I lean toward the idea that we're having these conversations again as well, but I think it has more to do with the idea that the people who are into repressing others, who say in anonymous polls that they would rape a woman if they could get away with it, feel empowered these days, and they feel empowered because they sense that the people at the very top agree with them. They see the frat boy President and the corruption Matt Taibbi so eloquently discusses in the most recent Rolling Stone and the past year of anti-woman decisions by SCOTUS and they say "we're back in charge, and fuck all y'all."
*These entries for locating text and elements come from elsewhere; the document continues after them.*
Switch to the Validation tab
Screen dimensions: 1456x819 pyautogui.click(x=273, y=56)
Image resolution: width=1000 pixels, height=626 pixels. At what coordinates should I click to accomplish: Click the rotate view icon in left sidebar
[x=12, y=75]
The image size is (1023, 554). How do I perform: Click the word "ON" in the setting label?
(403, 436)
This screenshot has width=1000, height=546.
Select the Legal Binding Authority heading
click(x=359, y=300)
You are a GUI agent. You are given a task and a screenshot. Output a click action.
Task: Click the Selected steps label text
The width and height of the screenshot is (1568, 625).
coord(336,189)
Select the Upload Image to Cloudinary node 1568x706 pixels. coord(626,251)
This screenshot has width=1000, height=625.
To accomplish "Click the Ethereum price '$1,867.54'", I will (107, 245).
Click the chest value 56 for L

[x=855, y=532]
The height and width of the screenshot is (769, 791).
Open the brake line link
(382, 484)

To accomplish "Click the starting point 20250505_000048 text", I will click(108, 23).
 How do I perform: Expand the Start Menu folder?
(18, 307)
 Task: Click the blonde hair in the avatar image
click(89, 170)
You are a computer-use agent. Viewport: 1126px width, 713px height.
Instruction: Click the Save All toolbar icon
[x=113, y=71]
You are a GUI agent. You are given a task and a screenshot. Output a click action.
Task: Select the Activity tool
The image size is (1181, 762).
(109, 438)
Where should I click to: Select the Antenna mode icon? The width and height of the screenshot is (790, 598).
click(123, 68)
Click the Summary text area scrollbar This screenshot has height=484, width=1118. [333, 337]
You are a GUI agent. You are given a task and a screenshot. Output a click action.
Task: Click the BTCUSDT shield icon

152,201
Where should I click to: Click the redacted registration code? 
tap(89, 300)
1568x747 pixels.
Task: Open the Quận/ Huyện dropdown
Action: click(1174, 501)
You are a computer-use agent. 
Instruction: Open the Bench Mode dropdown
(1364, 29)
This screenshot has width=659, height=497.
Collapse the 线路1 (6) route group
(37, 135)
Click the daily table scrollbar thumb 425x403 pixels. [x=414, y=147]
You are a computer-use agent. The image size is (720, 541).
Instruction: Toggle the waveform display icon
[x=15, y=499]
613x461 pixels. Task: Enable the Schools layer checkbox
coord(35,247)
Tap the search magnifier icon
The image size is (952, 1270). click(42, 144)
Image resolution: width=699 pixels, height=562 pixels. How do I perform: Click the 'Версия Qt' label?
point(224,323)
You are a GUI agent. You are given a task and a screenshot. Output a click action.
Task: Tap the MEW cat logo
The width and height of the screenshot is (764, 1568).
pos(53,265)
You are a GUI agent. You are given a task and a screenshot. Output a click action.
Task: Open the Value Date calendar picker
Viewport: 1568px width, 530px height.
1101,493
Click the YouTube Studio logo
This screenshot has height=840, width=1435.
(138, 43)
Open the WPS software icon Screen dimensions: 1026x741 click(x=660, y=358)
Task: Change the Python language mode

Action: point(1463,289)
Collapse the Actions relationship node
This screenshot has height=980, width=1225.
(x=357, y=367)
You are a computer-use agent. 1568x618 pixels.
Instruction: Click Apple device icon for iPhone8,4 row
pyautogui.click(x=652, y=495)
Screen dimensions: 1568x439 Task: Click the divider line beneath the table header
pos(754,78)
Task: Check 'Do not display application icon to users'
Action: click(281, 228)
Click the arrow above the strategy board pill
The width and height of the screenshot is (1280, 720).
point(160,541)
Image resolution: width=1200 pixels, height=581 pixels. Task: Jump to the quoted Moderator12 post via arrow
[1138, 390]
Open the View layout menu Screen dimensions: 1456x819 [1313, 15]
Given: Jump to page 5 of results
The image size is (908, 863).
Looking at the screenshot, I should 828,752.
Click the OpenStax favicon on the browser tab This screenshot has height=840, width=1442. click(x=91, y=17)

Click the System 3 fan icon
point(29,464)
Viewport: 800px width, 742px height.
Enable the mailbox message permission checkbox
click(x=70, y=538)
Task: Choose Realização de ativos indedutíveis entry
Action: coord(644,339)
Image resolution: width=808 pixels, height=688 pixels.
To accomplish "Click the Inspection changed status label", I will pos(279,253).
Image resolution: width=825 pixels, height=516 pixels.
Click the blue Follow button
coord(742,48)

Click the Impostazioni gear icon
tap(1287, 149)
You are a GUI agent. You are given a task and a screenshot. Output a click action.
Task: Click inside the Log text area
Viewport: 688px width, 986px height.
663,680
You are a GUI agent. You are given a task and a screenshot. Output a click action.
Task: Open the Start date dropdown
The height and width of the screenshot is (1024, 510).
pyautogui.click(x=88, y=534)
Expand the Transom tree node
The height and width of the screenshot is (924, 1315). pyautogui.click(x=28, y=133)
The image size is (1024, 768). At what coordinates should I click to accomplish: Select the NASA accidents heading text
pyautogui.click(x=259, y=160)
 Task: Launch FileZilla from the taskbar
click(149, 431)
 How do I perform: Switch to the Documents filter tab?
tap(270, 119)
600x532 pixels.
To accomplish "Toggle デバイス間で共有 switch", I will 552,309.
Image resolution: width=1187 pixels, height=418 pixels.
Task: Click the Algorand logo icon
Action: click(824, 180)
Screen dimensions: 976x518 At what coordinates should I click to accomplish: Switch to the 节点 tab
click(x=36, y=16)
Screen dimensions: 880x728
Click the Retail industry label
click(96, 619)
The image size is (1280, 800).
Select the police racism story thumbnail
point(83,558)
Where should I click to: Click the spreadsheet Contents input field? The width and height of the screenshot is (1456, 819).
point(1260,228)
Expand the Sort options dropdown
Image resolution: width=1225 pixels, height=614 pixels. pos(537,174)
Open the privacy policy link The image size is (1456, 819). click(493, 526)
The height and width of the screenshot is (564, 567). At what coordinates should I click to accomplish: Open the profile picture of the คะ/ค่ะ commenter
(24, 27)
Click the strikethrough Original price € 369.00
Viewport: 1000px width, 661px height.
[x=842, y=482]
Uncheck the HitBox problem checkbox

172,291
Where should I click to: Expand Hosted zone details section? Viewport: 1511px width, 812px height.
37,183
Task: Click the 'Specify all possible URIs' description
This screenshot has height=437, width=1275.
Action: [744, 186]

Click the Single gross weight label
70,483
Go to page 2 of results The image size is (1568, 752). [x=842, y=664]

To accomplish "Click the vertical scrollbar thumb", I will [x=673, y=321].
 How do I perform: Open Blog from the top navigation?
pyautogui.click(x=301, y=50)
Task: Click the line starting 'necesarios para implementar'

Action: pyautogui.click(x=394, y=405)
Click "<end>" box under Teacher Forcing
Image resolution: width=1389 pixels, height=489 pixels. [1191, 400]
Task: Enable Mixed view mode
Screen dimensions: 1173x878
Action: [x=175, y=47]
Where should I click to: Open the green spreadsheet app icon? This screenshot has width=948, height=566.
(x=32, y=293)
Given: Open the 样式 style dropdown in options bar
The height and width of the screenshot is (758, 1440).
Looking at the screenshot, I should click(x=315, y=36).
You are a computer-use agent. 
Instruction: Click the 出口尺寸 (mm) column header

And of course, we've seen that we can affect change, because it's happened before, and we're not willing to roll back the clock to the bad old days, much as the frat boys in the leadership would like us to, and so we're having this "conversation" again--only now it's a fistfight. But that's okay, because I learned when I was a little kid that, clichéd as it may sound, you only stop a bully by punching him in the mouth, and punching first, and if you go down, you go down swinging, and you often pick up some allies along the way who weren't willing to stand up on their own before.

PortlyDyke said... August 30, 2007 at 10:23 PM  

"you often pick up some allies along the way who weren't willing to stand up on their own before."

Yes, I think that's right, Brian. I have definitely been rejuvenated and strengthened by the fortitude of the Shakesville crowd. Not only have they been willing to stand up to bullies, but they've withstood multiple attacks and kept swinging.

That's been inspirational to me, as has my reading of many of the blogs kept by people who post here.

Here's to the end of the bully pulpit.

witchtrivets said... August 31, 2007 at 10:03 AM  

Wow, am amazing post. Have to delurk and say thank you for being willing to share so much and so well. I have nothing to add here, except this all makes sense. Anger and depression and how the oppressed become the depressed. I feel like I understand my own depression a little better now. Even though I can't even talk about it on my own blog. I feel safer here discussing it.

NameChanged said... September 1, 2007 at 9:51 AM  

Well said Portly Dyke! You make the connection that I have been thinking was there for quite sometime.

Liberal and Proud--you do not have to feel guilt for "not earning" your disease. We are all sending you big hugs.

Brian--I agree one hundred percent. There seems to be a sanctioning of douchebaggery lately, and those that have always paid the price are paying it again.

Anonymous said... September 3, 2007 at 11:00 AM  

Could one of you explain to me why "douche bag" is a derogatory term?

Lambness

Anonymous said... September 17, 2007 at 11:51 PM  

Sorry to come late to this...I just found out about your blog at Shakesville! Your post is brilliant, and the part about anger got me thinking about how different groups' anger is perceived, and how that might play into increased depression among those groups. Obviously, the way women and people of color are fucked over and treated like shit in society is probably the largest part of why we're more often depressed, but not being allowed to be angry or own our anger just exacerbates things, I think.

For example, look at how women are expected to always be "nice" and sweet and just accommodate everyone around us at all times; if we don't, we get called castrating bitch, or loud-mouthed harpy, or ungrateful or some other bullshit. And black men and many other men of color are perceived as threatening and criminal if they show any anger at all, while black women bear all the stereotypes above plus the Sapphire stereotype. But yet angry, hateful white men like Limbaugh and O'Reilly are all over the airwaves, and nobody pathologizes their anger or treats them like they're crazy or a threat to society or anything.